At 90 d from the beginning of treatment the FEP became stable but resumed a linear (−0·03 μmol/d; r2 = 0·852) decay after iron therapy was reintroduced. These findings confirm the link between the iron therapy and the fall in FEP. A median FEP of 21·4 μmol/l has been maintained for over 5 years with intermittent doses of 200 mg of iron up to three times yearly with neither symptoms of EPP appearing nor evidence of iron overload (SFn 150–240 μg/l). Liver function has remained normal throughout.

Only small, controlled doses of iron are required to give this patient a significantly improved quality of life. Enhanced iron stores, haemoglobin, myoglobin and a significant urinary loss account for all the iron administered.

The iron deficit in EPP patients has been attributed to defective iron absorption (Holme et al, 2007a). This is supported by the findings in the current patient in whom the overall iron administered indicated a requirement of 1·5–2 mg daily i.e. approximating to that needed to compensate for the insensible iron loss and for the augmentation of iron stores in an adult male.

The evidence for the value of iron therapy in EPP is contradictory, with a report of benefit in one patient (Gordeuk et al, 1968) whilst others reported an unexplained exacerbation of symptoms developing up to several weeks after the beginning of treatment (Milligan et al, 1988). There is anecdotal evidence of benefit from hypertransfusion of red cells and haematin infusions, both of which would increase iron availability, but no definitive evidence of these inducing a symptomatic relapse. In vitro studies have shown (Crooks et al, 2010) that iron availability determines the stability of early ferrochelatase and we suggest that this mechanism may decrease FEP and alleviate symptoms in EPP. The effect of iron status on the expression of genes relevant in EPP merits exploration.

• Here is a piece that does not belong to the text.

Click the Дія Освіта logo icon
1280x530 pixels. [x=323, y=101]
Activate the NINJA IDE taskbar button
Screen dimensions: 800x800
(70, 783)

For EPP patients considered for iron therapy on the basis of intractable symptoms or evidence of low iron status (Holme et al, 2007a), it is suggested that small doses of intravenous iron may be administered safely and an early fall in FEP used as an indicator of response. Doses of 1 mg iron/kg IV intermittently to patients with a SFn <100 μg/l are likely to be effective and it is unnecessary to achieve an FEP <25 μmol/l to obtain a symptomless remission.